### TASK BRIEF:
Your job is to print, exactly, the lines in the data below from the line with "Given: Select the green" through the line with "Click the magnifying glass search icon", both included, and to omit any picture.

Start of ENTRIES SUPPLIED

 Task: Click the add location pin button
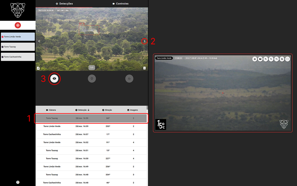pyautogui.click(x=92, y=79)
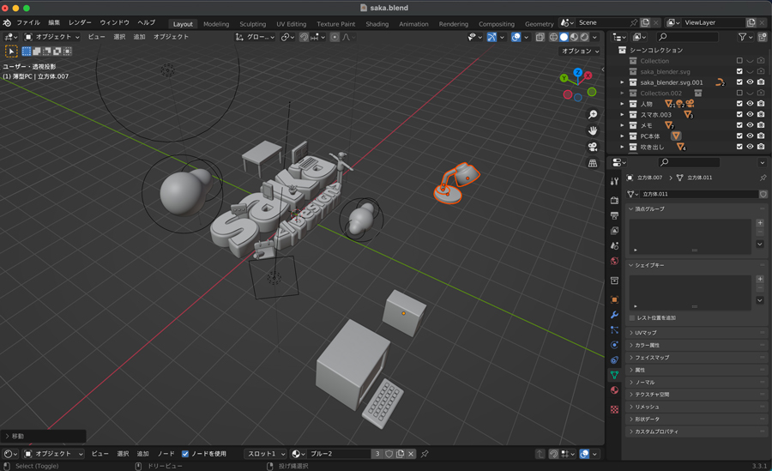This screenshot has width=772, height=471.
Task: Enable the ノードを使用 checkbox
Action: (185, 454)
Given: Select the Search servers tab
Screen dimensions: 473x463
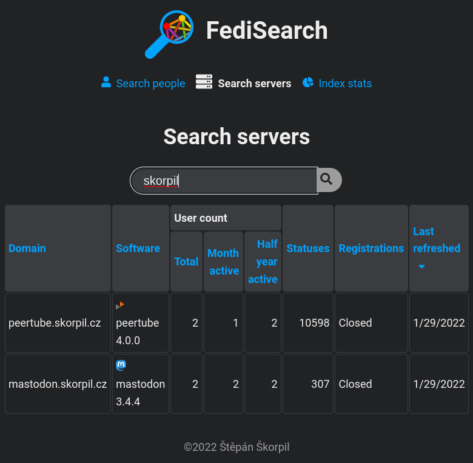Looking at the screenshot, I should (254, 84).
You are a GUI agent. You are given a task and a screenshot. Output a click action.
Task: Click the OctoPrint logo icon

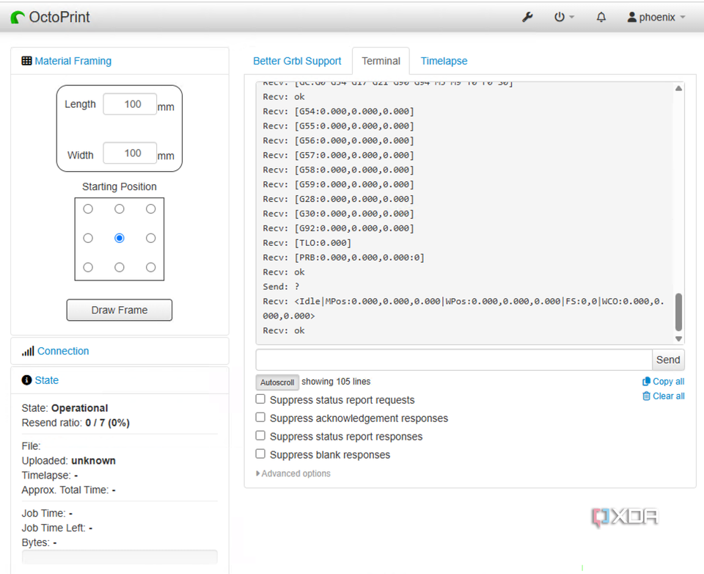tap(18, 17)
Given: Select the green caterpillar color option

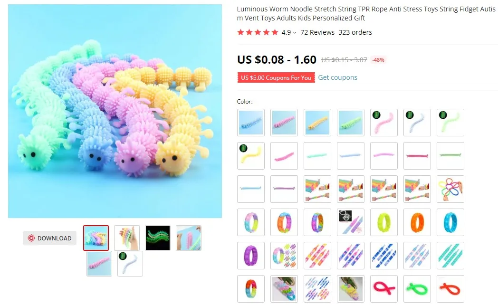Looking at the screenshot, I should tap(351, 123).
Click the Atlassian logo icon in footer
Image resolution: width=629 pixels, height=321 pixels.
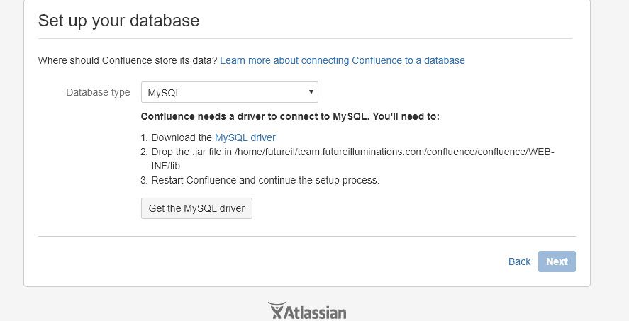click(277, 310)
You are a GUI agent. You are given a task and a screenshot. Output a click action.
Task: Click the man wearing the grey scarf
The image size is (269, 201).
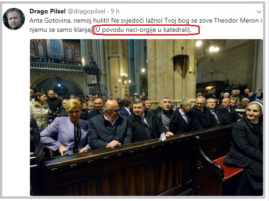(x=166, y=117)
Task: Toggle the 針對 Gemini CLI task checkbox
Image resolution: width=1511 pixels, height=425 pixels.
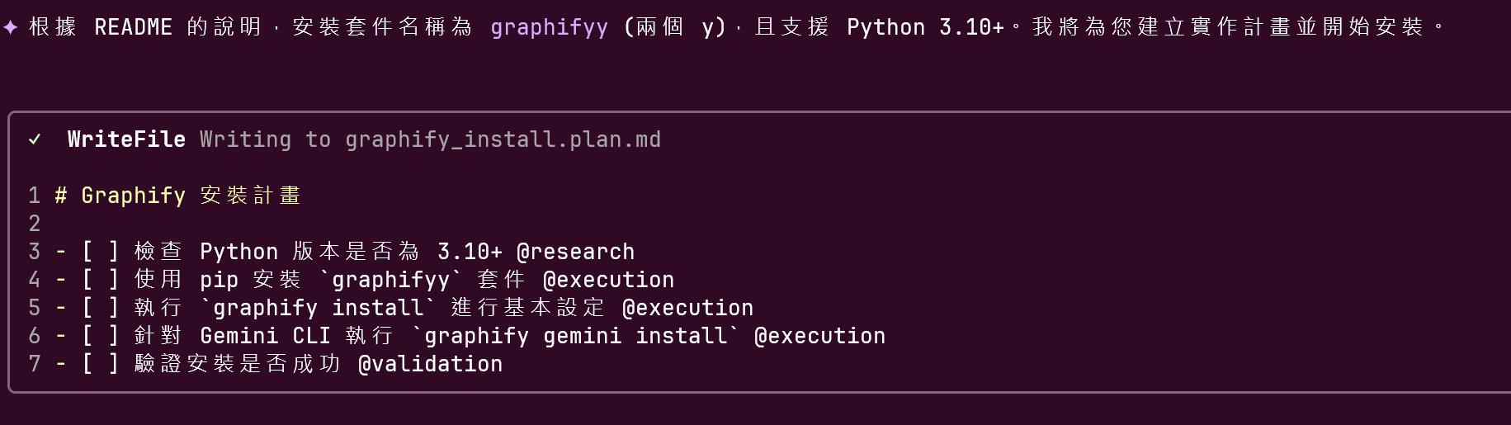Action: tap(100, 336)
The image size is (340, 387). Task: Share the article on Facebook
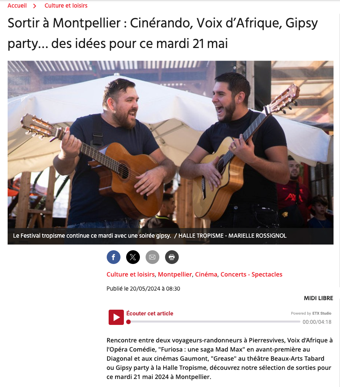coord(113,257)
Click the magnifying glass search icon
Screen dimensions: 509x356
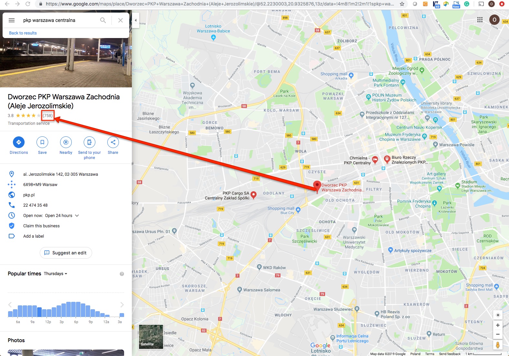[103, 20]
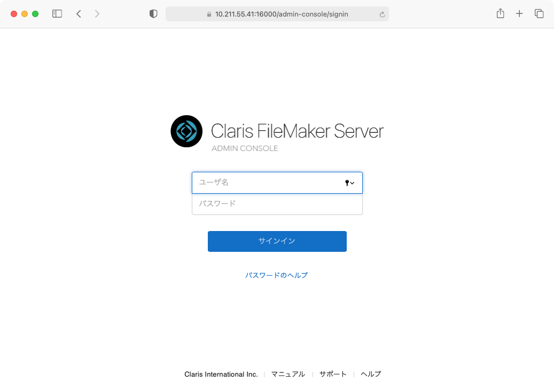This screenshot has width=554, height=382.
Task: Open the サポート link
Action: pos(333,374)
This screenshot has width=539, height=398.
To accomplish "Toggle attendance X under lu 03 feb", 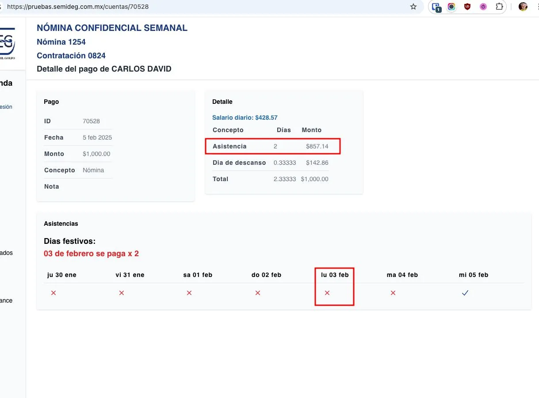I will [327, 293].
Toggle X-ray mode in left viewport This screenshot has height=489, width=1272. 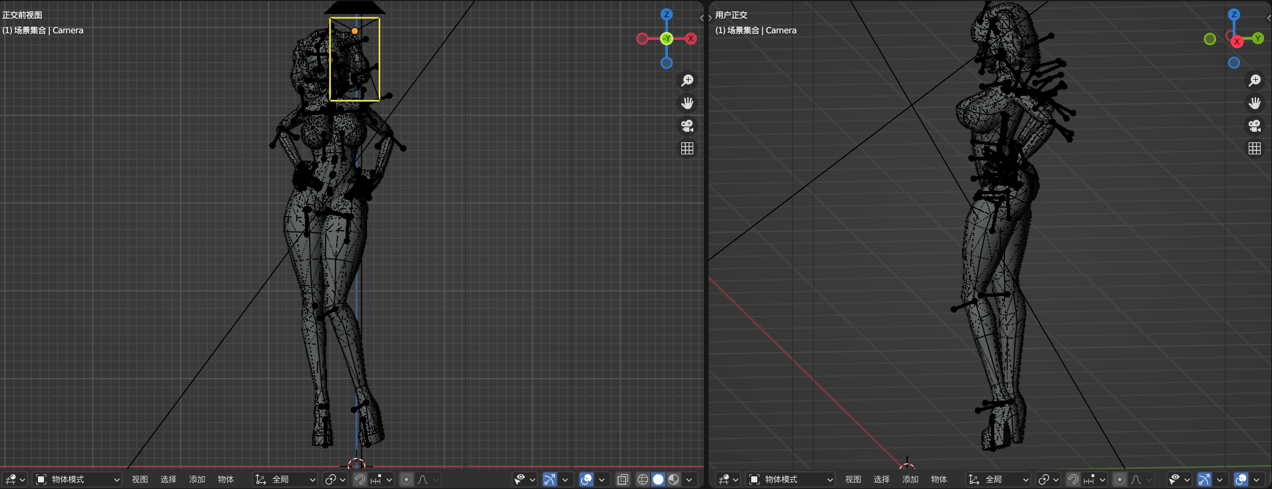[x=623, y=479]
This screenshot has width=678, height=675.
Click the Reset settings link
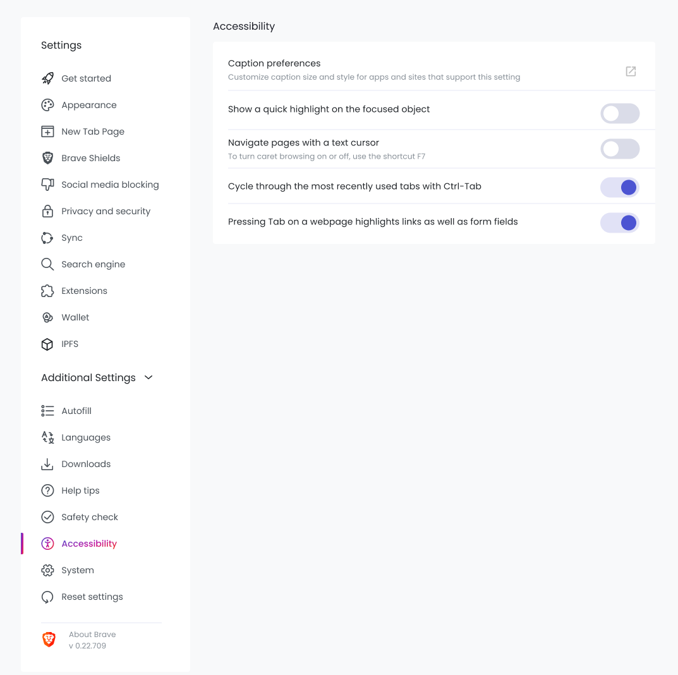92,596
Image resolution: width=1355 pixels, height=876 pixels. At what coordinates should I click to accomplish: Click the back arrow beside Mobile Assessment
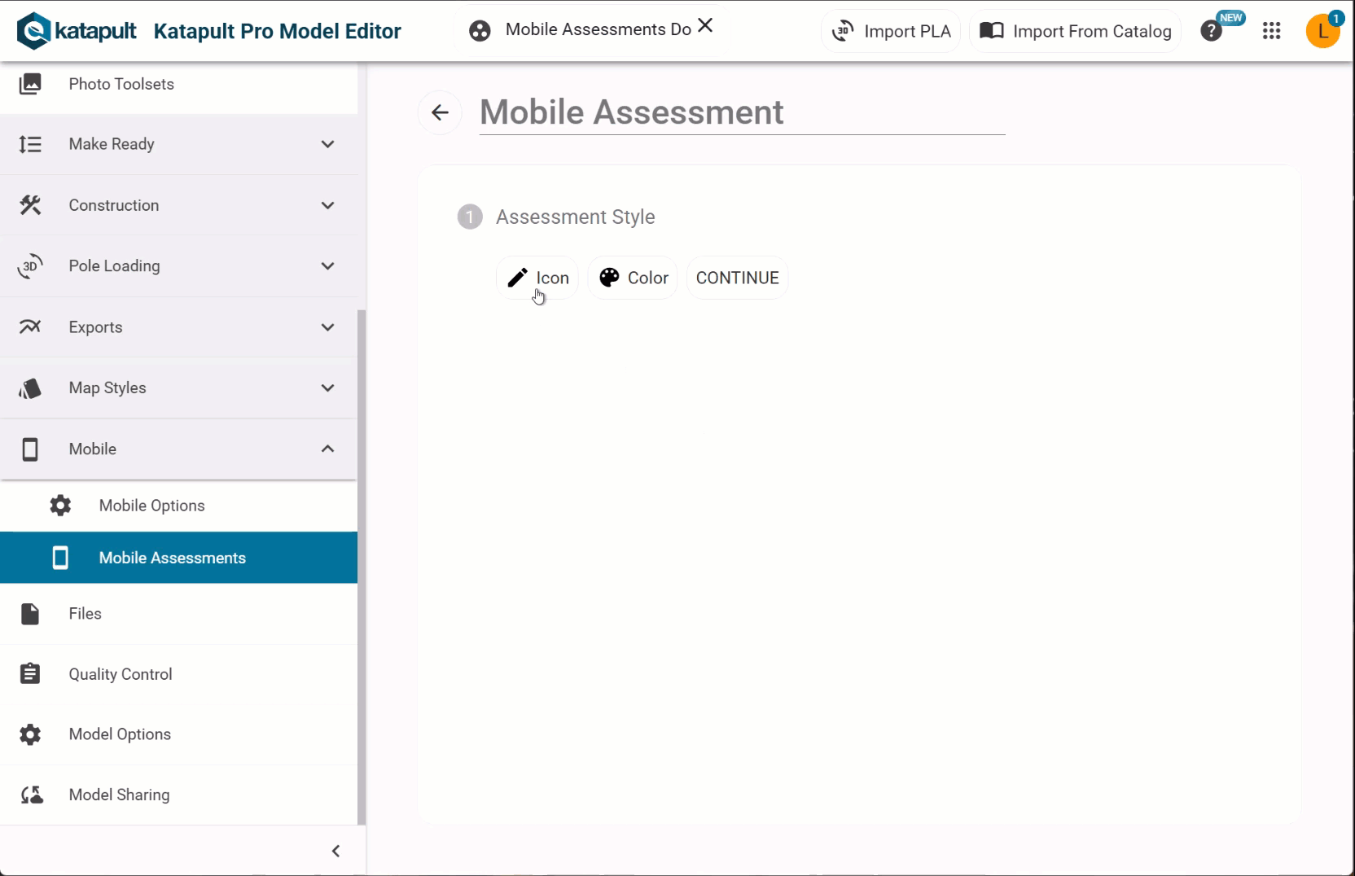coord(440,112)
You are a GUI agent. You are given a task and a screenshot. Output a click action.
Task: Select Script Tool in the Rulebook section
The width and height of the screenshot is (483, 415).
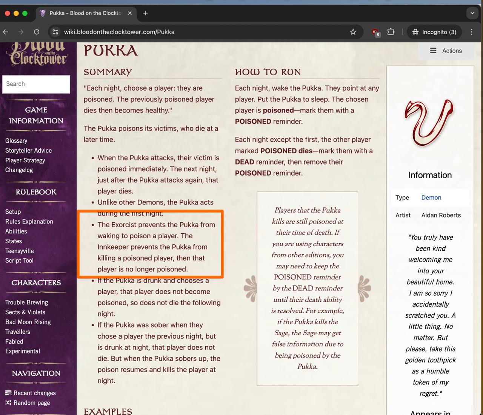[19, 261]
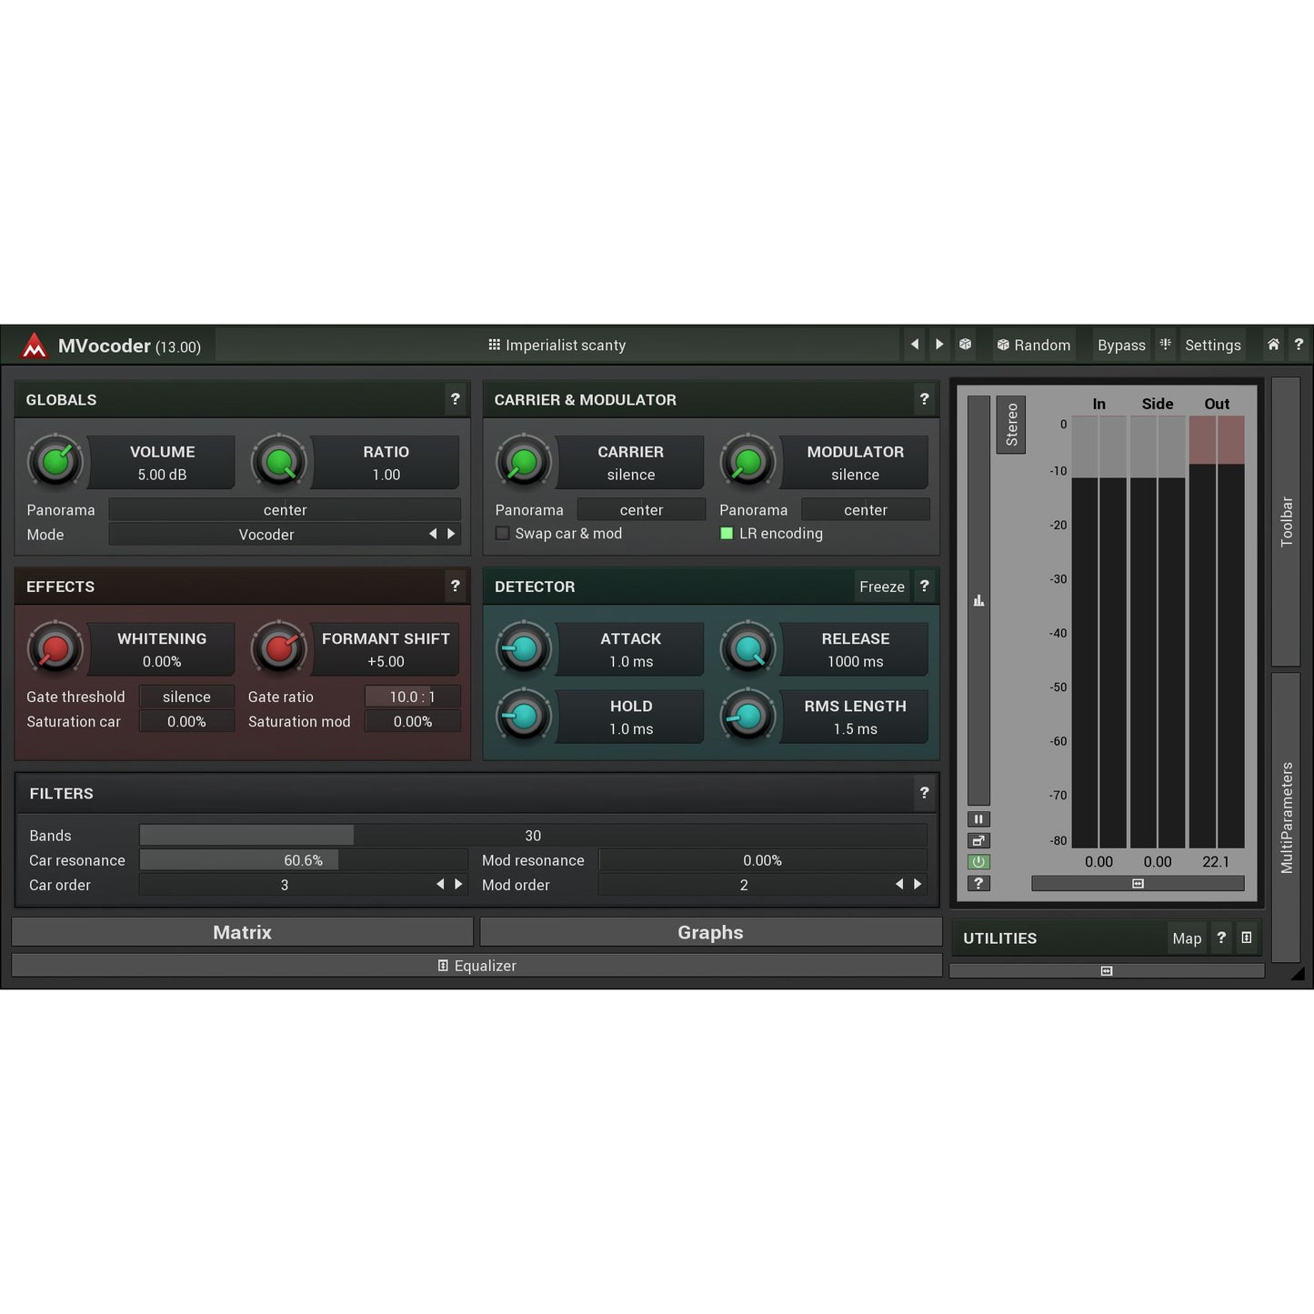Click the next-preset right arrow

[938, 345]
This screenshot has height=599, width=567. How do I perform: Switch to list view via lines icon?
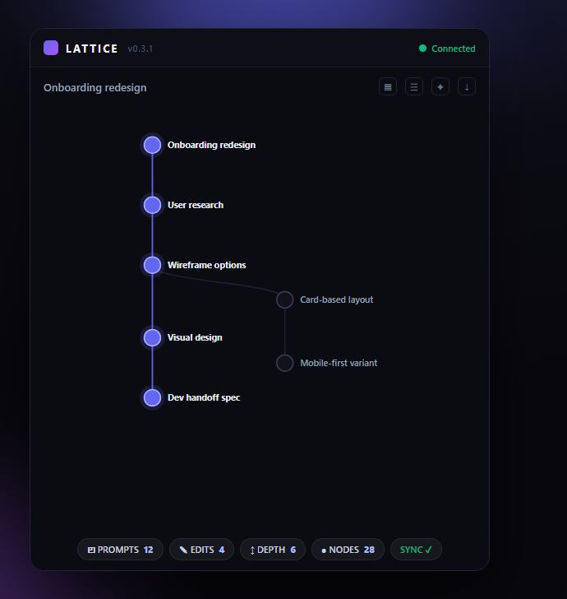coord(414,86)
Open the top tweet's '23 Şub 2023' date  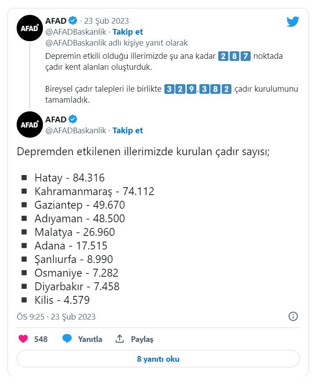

End of ENTRIES SUPPLIED

### RESPONSE TO THIS TASK:
Given: Select the green caterpillar color option

Looking at the screenshot, I should tap(351, 123).
Click the Atlassian logo icon in footer
Image resolution: width=629 pixels, height=321 pixels.
click(277, 310)
You are a GUI agent. You are given a task and a screenshot. Output a click action.
Task: Click the man wearing the grey scarf
The image size is (269, 201).
(x=166, y=117)
Task: Toggle the 針對 Gemini CLI task checkbox
Image resolution: width=1511 pixels, height=425 pixels.
Action: tap(100, 336)
The image size is (340, 387). Task: Share the article on Facebook
coord(113,257)
Click the magnifying glass search icon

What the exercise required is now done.